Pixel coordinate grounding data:

───

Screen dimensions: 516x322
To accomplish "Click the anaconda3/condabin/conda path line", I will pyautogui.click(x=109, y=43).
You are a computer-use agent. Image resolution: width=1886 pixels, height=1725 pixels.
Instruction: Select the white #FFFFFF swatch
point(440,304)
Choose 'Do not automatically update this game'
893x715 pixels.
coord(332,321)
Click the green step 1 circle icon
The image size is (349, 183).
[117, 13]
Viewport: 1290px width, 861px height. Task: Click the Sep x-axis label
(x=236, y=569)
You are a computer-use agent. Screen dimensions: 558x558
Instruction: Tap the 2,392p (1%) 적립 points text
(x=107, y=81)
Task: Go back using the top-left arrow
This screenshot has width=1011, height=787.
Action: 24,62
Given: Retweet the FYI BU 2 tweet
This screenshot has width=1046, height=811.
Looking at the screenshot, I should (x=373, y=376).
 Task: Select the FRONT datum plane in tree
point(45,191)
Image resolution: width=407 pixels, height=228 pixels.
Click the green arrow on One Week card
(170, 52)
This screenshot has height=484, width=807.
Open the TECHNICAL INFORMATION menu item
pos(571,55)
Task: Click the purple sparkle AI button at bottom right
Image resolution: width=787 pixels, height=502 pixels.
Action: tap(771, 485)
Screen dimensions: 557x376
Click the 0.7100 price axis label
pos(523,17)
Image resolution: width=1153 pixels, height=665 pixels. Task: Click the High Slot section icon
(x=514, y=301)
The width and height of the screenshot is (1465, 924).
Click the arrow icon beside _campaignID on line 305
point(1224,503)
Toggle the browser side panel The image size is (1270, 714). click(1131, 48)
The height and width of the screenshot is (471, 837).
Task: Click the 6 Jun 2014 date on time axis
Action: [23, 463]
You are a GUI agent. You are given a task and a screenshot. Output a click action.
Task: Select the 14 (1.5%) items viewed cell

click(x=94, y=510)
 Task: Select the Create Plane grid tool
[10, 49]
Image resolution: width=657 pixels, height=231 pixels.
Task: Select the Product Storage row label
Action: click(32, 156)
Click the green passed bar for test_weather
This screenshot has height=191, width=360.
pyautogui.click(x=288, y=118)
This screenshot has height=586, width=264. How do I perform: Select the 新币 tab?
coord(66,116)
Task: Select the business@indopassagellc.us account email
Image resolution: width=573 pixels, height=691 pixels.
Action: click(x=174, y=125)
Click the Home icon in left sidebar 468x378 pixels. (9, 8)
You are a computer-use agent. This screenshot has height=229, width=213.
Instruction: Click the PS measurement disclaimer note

───

WORK INSTRUCTIONS —
Within the data above, the span starting at the line containing "Instruction: Select the white #FFFFFF swatch" and ending at the line containing "Given: Retweet the FYI BU 2 tweet" is to be retyped exactly, with no other lines.

YOUR RESPONSE —
Instruction: Select the white #FFFFFF swatch
point(440,304)
Choose 'Do not automatically update this game'
893x715 pixels.
coord(332,321)
Click the green step 1 circle icon
The image size is (349, 183).
[117, 13]
Viewport: 1290px width, 861px height. Task: Click the Sep x-axis label
(x=236, y=569)
You are a computer-use agent. Screen dimensions: 558x558
Instruction: Tap the 2,392p (1%) 적립 points text
(x=107, y=81)
Task: Go back using the top-left arrow
This screenshot has width=1011, height=787.
Action: 24,62
Given: Retweet the FYI BU 2 tweet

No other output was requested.